■厚労科研の概要報告
武蔵野大学薬学部の豊島聰客員教授は16日、都内で開かれたバイオシミラー(BS)協議会のフォーラムで、今月末にまとめる厚生労働科学特別研究事業「バイオシミラー使用促進のための課題解決に向けた調査研究」の概要を紹介した。製薬企業を対象に行った調査結果から、多くの企業がBS参入の最大の障壁を「製造技術基盤の有無」だと考えており、厚生労働省や経済産業省などの行政からの支援を期待していることを明らかにした上で、BSの開発・使用促進には「産官学の協力」が必要との考えを示した。また、BSを開発する際、海外に製造を委託するとコスト高になるため、国内の委託製造業者(CMO)を充実させるなど、国内のインフラ整備や人材育成を進める必要性も強調した。

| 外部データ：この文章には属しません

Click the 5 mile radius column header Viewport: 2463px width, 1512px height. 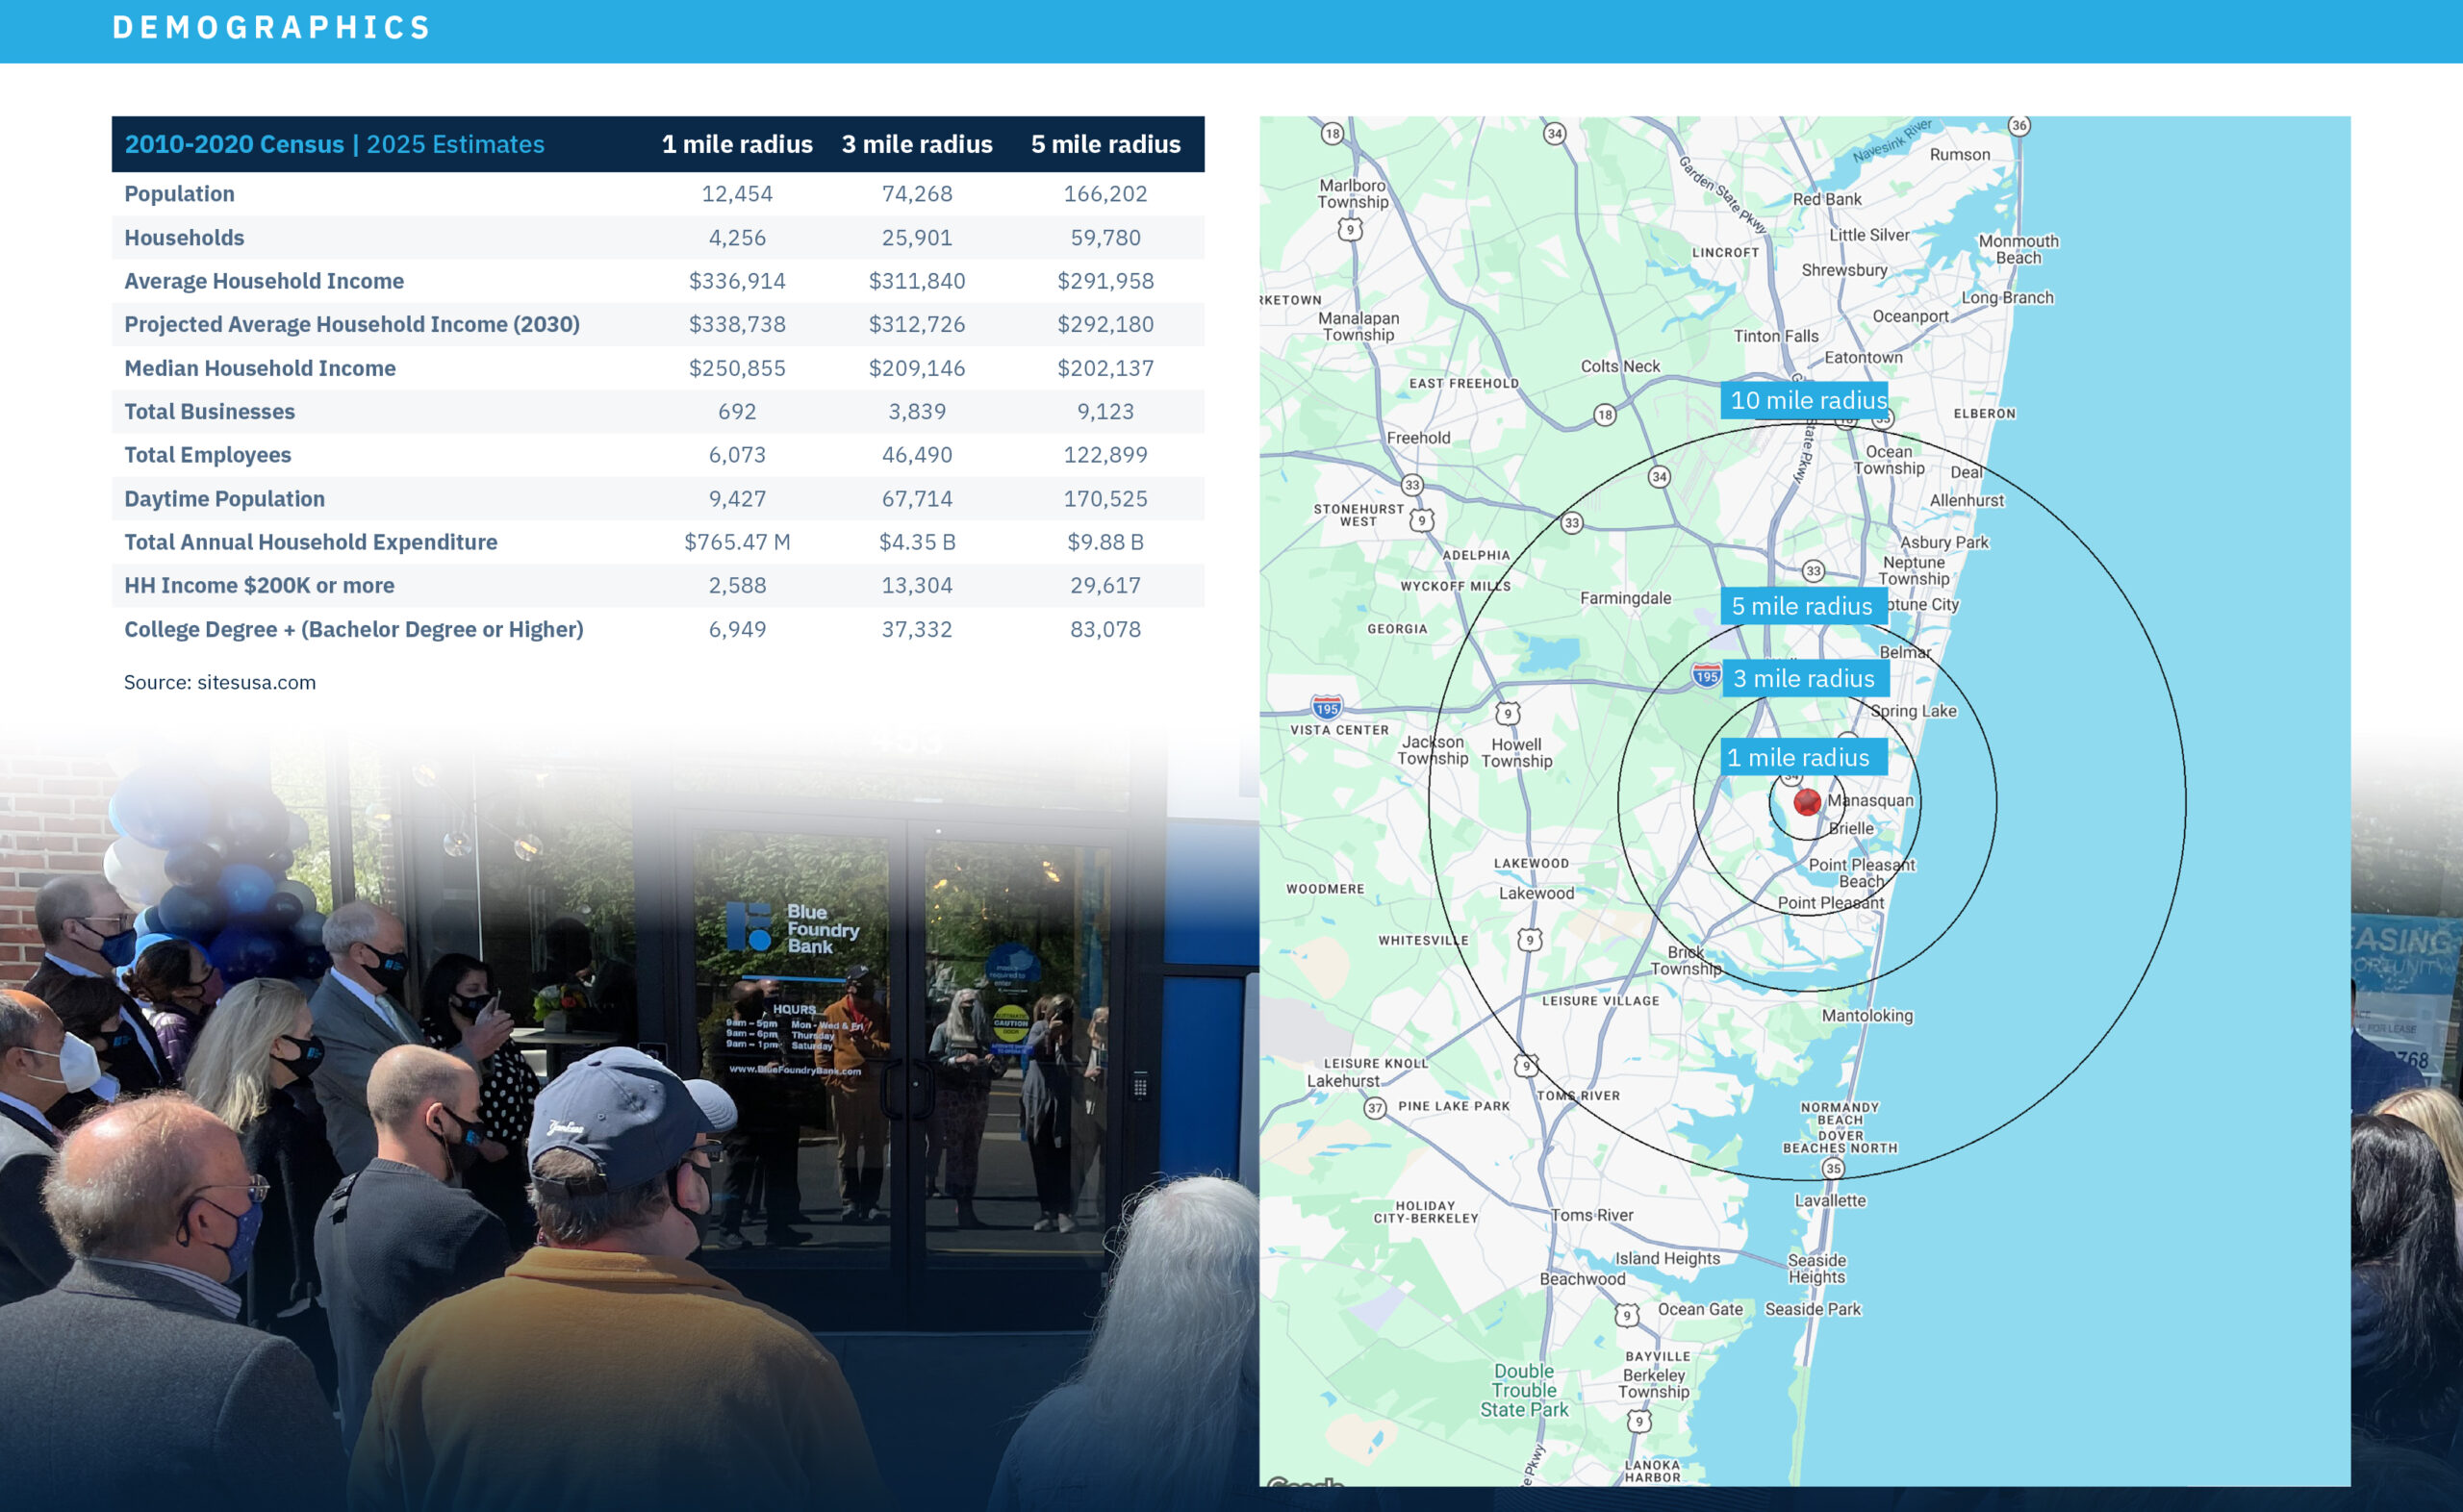coord(1105,144)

調査研究は、各国のBSに関する政策や規制、国内の開発の現状などを調べると共に、製薬企業、医師・薬剤師、一般国民を対象に行ったアンケート調査を通して、BSの開発・使用促進、関係者の理解増進と啓発を進める上での課題を把握。BSを含めたバイオ医薬品全般の開発促進に資する政策提言を行うことを目的としている。